Survival analysis isn’t just for clinical trials. It’s widely used in churn prediction, equipment failure, credit default analysis, and customer behavior modeling. The goal? To estimate the time until an event happens — like a customer churning or a machine breaking down.

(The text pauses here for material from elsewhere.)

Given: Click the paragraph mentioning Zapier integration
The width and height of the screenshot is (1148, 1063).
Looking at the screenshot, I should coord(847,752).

In this notebook, we’ll walk through how to:

Create synthetic time-to-event data

Use the Kaplan-Meier estimator

Implement survival analysis inside Snowflake using Snowpark Python



In [None]:
# Import python packages
import streamlit as st
import pandas as pd
from lifelines import KaplanMeierFitter
from snowflake.snowpark import functions as F
import matplotlib.pyplot as plt

# We can also use Snowpark for our analyses!
from snowflake.snowpark.context import get_active_session
session = get_active_session()


In [None]:
import pandas as pd
import numpy as np

np.random.seed(42)
n = 500

# Simulate duration and churn status
durations = np.random.exponential(scale=365, size=n).astype(int)
event_observed = np.random.binomial(1, p=0.7, size=n)

df = pd.DataFrame({
    "user_id": range(1, n+1),
    "duration_days": durations,
    "churned": event_observed
})


session.write_pandas(df, "CHURN_SURVIVAL_DATA", overwrite=True)

In [None]:
from lifelines import KaplanMeierFitter

In [None]:


# Pull the data from Snowflake
sdf = session.table("CHURN_SURVIVAL_DATA")
pdf = sdf.to_pandas()

# Fit the model
kmf = KaplanMeierFitter()
kmf.fit(durations=pdf["duration_days"], event_observed=pdf["churned"])

In [None]:


plt.figure(figsize=(10, 6))
kmf.plot_survival_function()
plt.title("Kaplan-Meier Survival Curve")
plt.xlabel("Days Since Signup")
plt.ylabel("Survival Probability")
plt.grid()
plt.show()